## What you need to do
**a)** In the fish forum thread, why does trophywench have no fresh wet fish nearby? Answer in one to three sentences.
**b)** Write the next part of the fish forum thread, picking up after its final line.

## Source text
^^^^

# Fish !



## HOBIE (Jun 11, 2016)

Cant get enough . Love the stuff & other seafood


----------



## Mark Parrott (Jun 11, 2016)

I love salmon but the wife hates it. Means l don't have it very often.


----------



## HOBIE (Jun 12, 2016)

Good for your brain .  I love scrambled egg & salmon.  Good for you as well


----------



## HOBIE (Oct 22, 2016)

Had Tuna for tea. Straight from fish shop fried in olive oil.  Couple of drips of lemon


----------



## Mark Parrott (Oct 22, 2016)

I love a fresh tuna steak.


----------



## HOBIE (Oct 22, 2016)

Just been watching tv & it was a program about small islands in uk. Fisherman talking about Halibut. Could do with some of that . 0 carbs !


----------



## AlisonM (Oct 22, 2016)

Allergic to oily fish, hate tuna, love, love, love shellfish, salmon and trout. Quite liked that shark steak I had once, but I'm still using the squid rings as scrunchies for my hair, or I would be if I hadn't had it cut short.


----------



## Hazel (Oct 22, 2016)

Haddock every time


----------



## trophywench (Oct 22, 2016)

I like fish but no (fresh) wet fish anywhere near - mind you we are almost exactly in the centre of the country!


----------



## khskel (Oct 22, 2016)

Mackerel in olive oil


----------



## Mark Parrott (Oct 22, 2016)

HOBIE said:


> Just been watching tv & it was a program about small islands in uk. Fisherman talking about Halibut. Could do with some of that . 0 carbs !


Just for the halibut.  Sorry,  I couldn't resist.


----------



## PinkGrapefruit (Oct 23, 2016)

Sea bass crisped in the pan with garlic sesame oil a splash of soy and a few basil leaves.


----------



## HOBIE (Oct 23, 2016)

You lot are making me Hungary now !  A tin of Mackerel fillets on toast  Khskel


----------



## Diabeticliberty (Oct 23, 2016)

I saw the title thread FISH. I have nothing to say other than FINGERS


----------



## HOBIE (Oct 23, 2016)

Diabeticliberty said:


> I saw the title thread FISH. I have nothing to say other than FINGERS


I was in Manchester last yr & in a pub for my dinner. On the specials board was Fish Finger sarnies. Guess what I got for bait that day


----------



## Lilian (Oct 23, 2016)

I love fish but always seem to be hungry after eating it - except salmon.     I do love soused (or is it pickled) mackerel.   That is mackerel cut into thick slices and put in a casserole.    Add water and ordinary malt vinegar (sorry cannot give proportions as I do it by sight), add some pickling spice and liquid or powdered sweetener.    Cover and cook 180 for about an hour.  The fish needs to be very very well cooked.    Take out, let cool and put in fridge in the liquid.     When completely cold it can be served.   Just take out as many as you want.


----------



## Diabeticliberty (Oct 23, 2016)

^^^^

## Stored rows
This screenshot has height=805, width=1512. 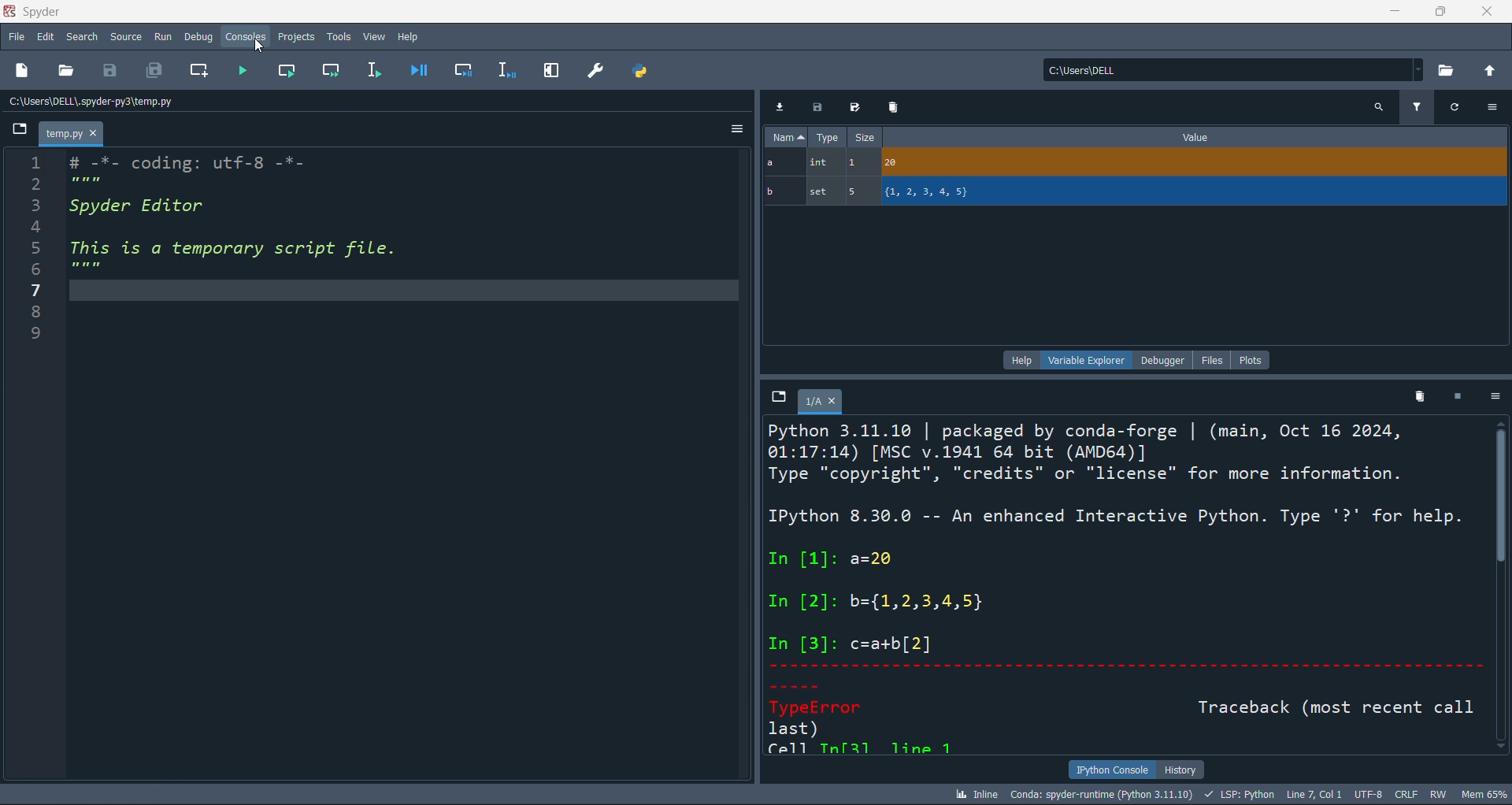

^^^^

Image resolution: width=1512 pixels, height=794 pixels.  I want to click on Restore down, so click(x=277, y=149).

^^^^

## Response list
**a)** Trophywench lives almost exactly in the center of the country, so there is no fresh wet fish anywhere near.

**b)**
HOBIE said:


> I was in Manchester last yr & in a pub for my dinner. On the specials board was Fish Finger sarnies. Guess what I got for bait that day




Fish finger sarnies were given to us during the big bang. There was a whopping big explosion.  Bigger than when the glass factory on the other side of St. Helens blew up a few years ago. Following this big bang we were given water, light,  dinosaurs,  Raquel Welch and fish finger sarnies. I would take fish finger sarnies ahead of all the rest. Except Raquel Welch of course


----------



## HOBIE (Oct 23, 2016)

Lilian said:


> I love fish but always seem to be hungry after eating it - except salmon.     I do love soused (or is it pickled) mackerel.   That is mackerel cut into thick slices and put in a casserole.    Add water and ordinary malt vinegar (sorry cannot give proportions as I do it by sight), add some pickling spice and liquid or powdered sweetener.    Cover and cook 180 for about an hour.  The fish needs to be very very well cooked.    Take out, let cool and put in fridge in the liquid.     When completely cold it can be served.   Just take out as many as you want.


That sounds good to me Lilian !


----------



## Lilian (Oct 23, 2016)

I forgot, you can add sliced onions to that as well.


----------



## HOBIE (Oct 23, 2016)

I have been on the ferries to Norway & Sweden on a few occasions. The seafood is out of this world on them. I am in heaven . One trip it was 40ft waves & force 10. Motorbikes were all over the below deck. Pleased mine was double tied down but lots of damage .


----------



## khskel (Oct 23, 2016)

HOBIE said:


> You lot are making me Hungary now !  A tin of Mackerel fillets on toast  Khskel


Bliss! I like a pickled herring too and kippers from Fortunes at Whitby.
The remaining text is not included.